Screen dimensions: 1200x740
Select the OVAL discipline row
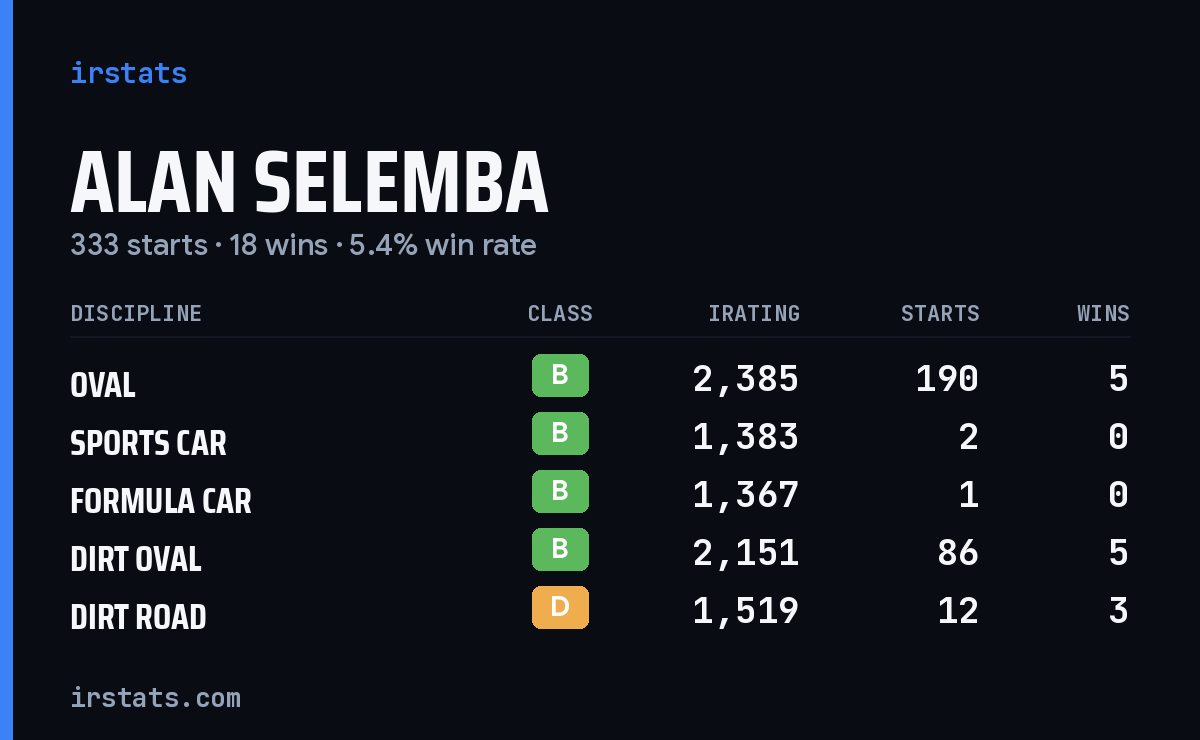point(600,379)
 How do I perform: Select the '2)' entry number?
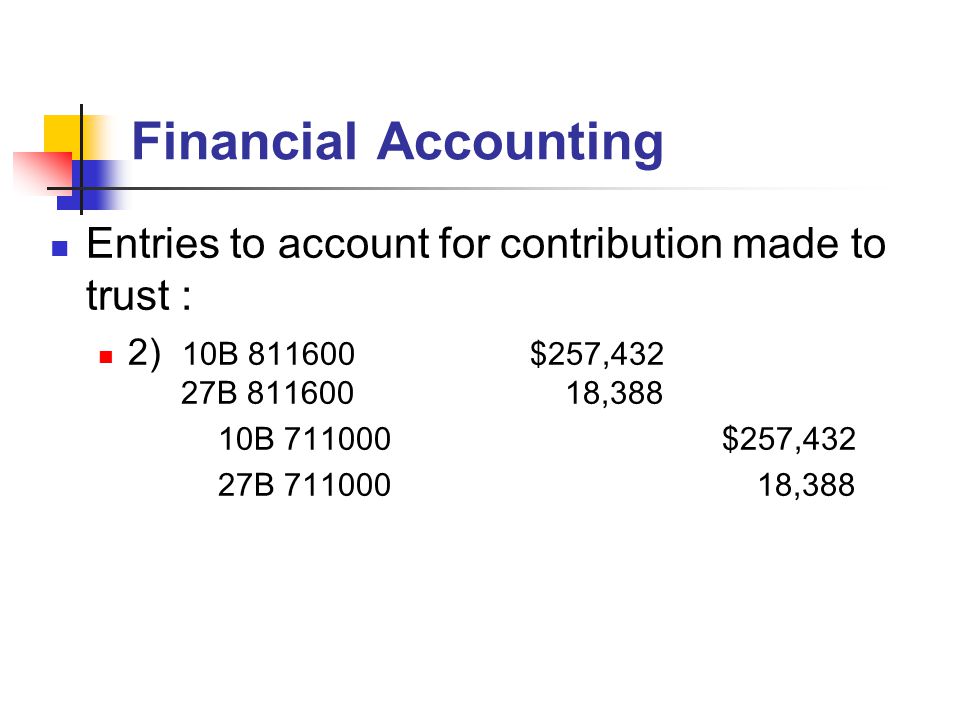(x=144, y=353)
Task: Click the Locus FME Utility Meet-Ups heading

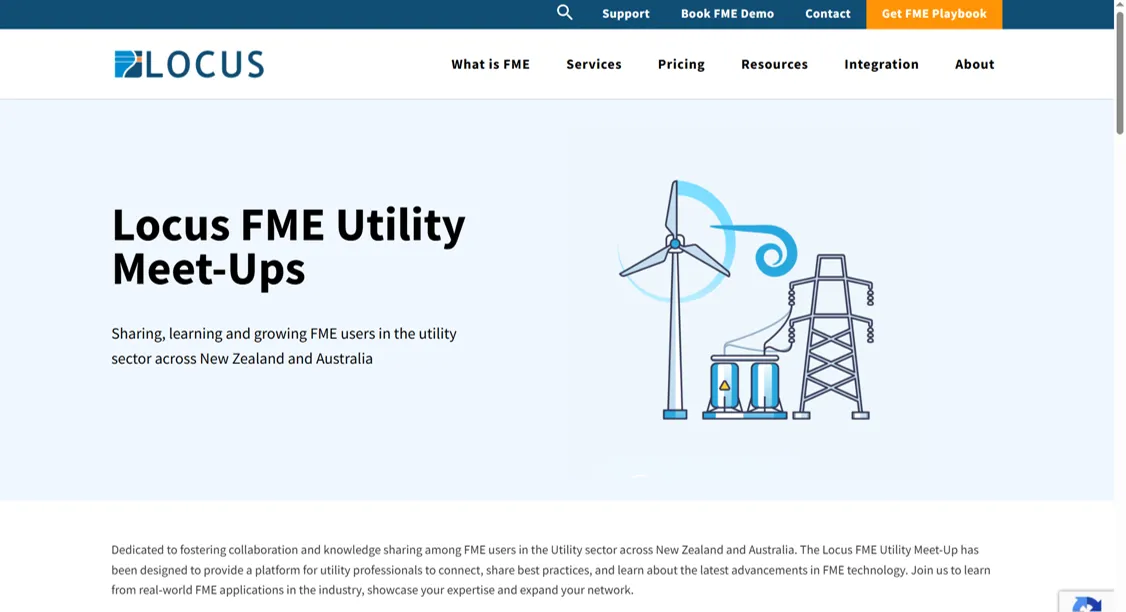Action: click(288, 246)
····················
Exercise aim: Rewrite all the records above, substituting "Choose" for every occurrence of "Select" and changing nothing else. Omit the pictures from your answer.

Task response:
Screen dimensions: 1200x740
Choose the OVAL discipline row
point(600,379)
 How do I perform: Choose the '2)' entry number?
(x=144, y=353)
Task: Click the Locus FME Utility Meet-Ups heading

Action: click(288, 246)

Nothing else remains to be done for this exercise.